Van Kleck v. Hanchett

Cole, C. J.

This action was commenced in the municipal court of Dane county by the personal service of summons on the defendants at the city of Madison, they being then temporarily in said city, but in fact being residents of another county. There was no appearance on the part of the defendants in the municipal court, and judgment was rendered against them, from which they appealed to the circuit court of Dane county. The action was noticed for trial by the plaintiff at the April term, 1880, at which term the defendants moved for a change of venue, founding such motion upon an affidavit which showed that they were, when served with process, and had been for five years prior thereto, actual residents of Monroe county, and that they were temporarily in Dane county when the summons was served upon them.

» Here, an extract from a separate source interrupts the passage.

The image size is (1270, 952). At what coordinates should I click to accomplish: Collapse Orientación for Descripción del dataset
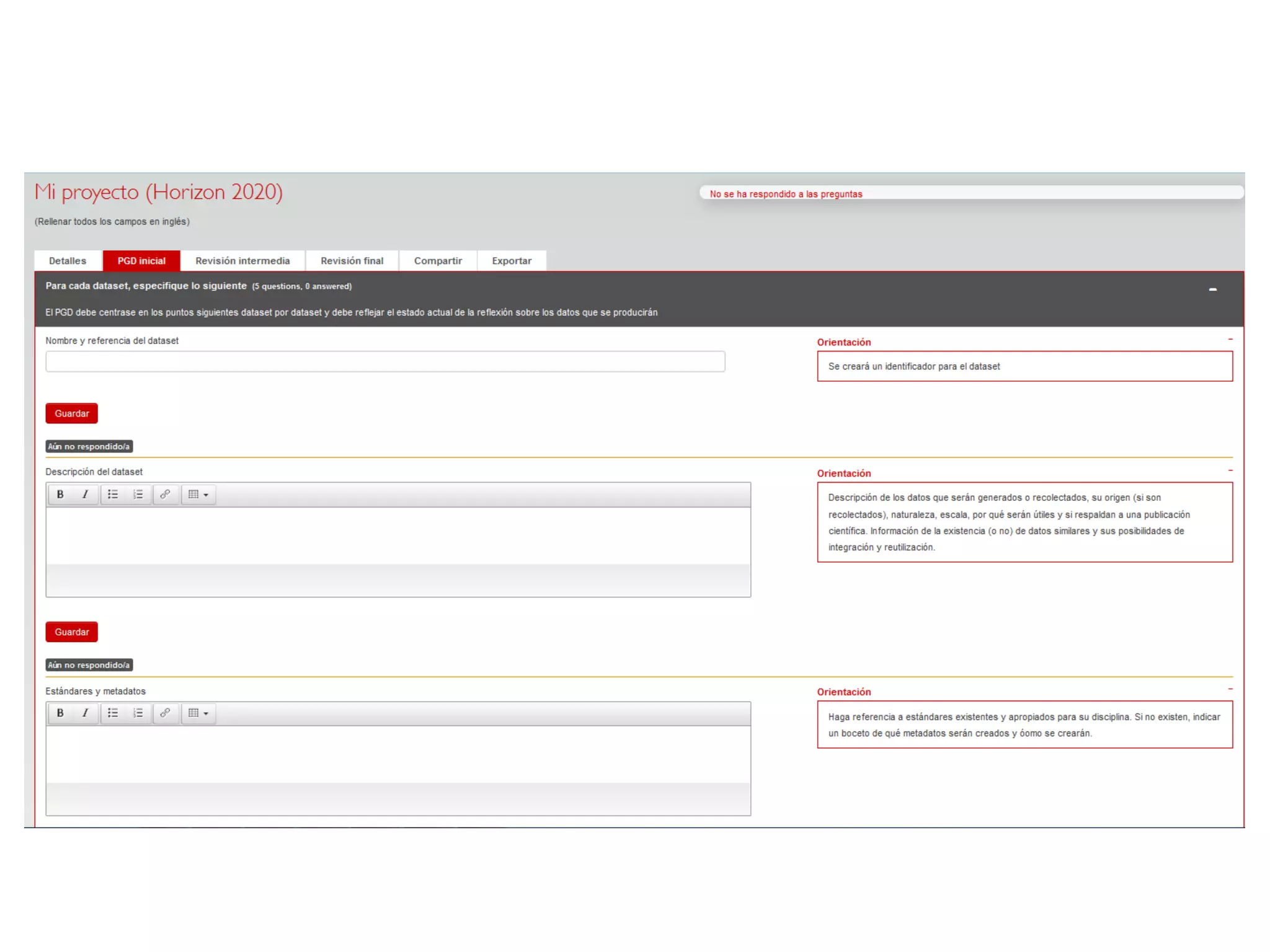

*399On the hearing of the motion, the plaintiff resisted the change of venue, and produced and read in opposition thereto an affidavit, in which he states the facts which he expected to prove on the trial of the cause, and which facts he would establish by the testimony of certain witnesses named, who were residents of Dane county, where the transactions occurred out of which the cause of action arose. The circuit court denied the motion for a change, doubtless upon the ground that the convenience of witnesses required that the cause should be tried in Dane county. In this ruling, we think, the learned circuit court erred. Section '2624, R. S., provides that “ the circuit court shall change the place of trial of any action, commenced before a justice of the peace by process personally served, and pending xipon appeal, to the county in which the defendant resides, upon his motion, made at the first term at which the action shall be noticed for trial, if it shall be shown that he was, when so served with process, a resident of such county.” The defendants come clearly and precisely within the terms of this statute, and were entitled to a change of venue on their application; for the municipal court of Dane county, so far as this action was concerned, occupied the same ground as a justice of the peace (section 2517), and an appeal from that court was subject to the provisions of law applicable to appeals from justices’ courts.

It was insisted by the learned counsel for the respondent, that, under the decision in Couillard v. Johnson, 24 Wis., 533, the circuit court was authorized to inquire into the propriety of the change as respected the convenience of witnesses; but we cannot concur in that view. The language of the statute is clear and mandatory, and gave the defendants the absolute right to a change of the place of trial to the county where they resided. Besides, in this case, no issue had been joined, and it was premature and improper for the court to go into any inquiry as to whether the convenience of witnesses would or would not be promoted by retaining the cause, for trial in *400Dane county. Bonnell v. Esterly, 30 Wis., 549. See, also, Campbell v. Chambers, 34 Wis., 310. Until the answer came in, it was impossible for any one to tell, with any certainty, what the issues would be, or what material facts would be controverted or have to be established by evidence. Upon the facts of the case it seems to us plain that the rule laid down in Couillard v. Johnson should not govern as to defendant’s right to the change of venue, and it would be contrary to the spirit and intent of the statute to so hold.

It follows from these views that the order of the circuit court must be reversed, and the> cause remanded for further proceedings in accordance with this opinion.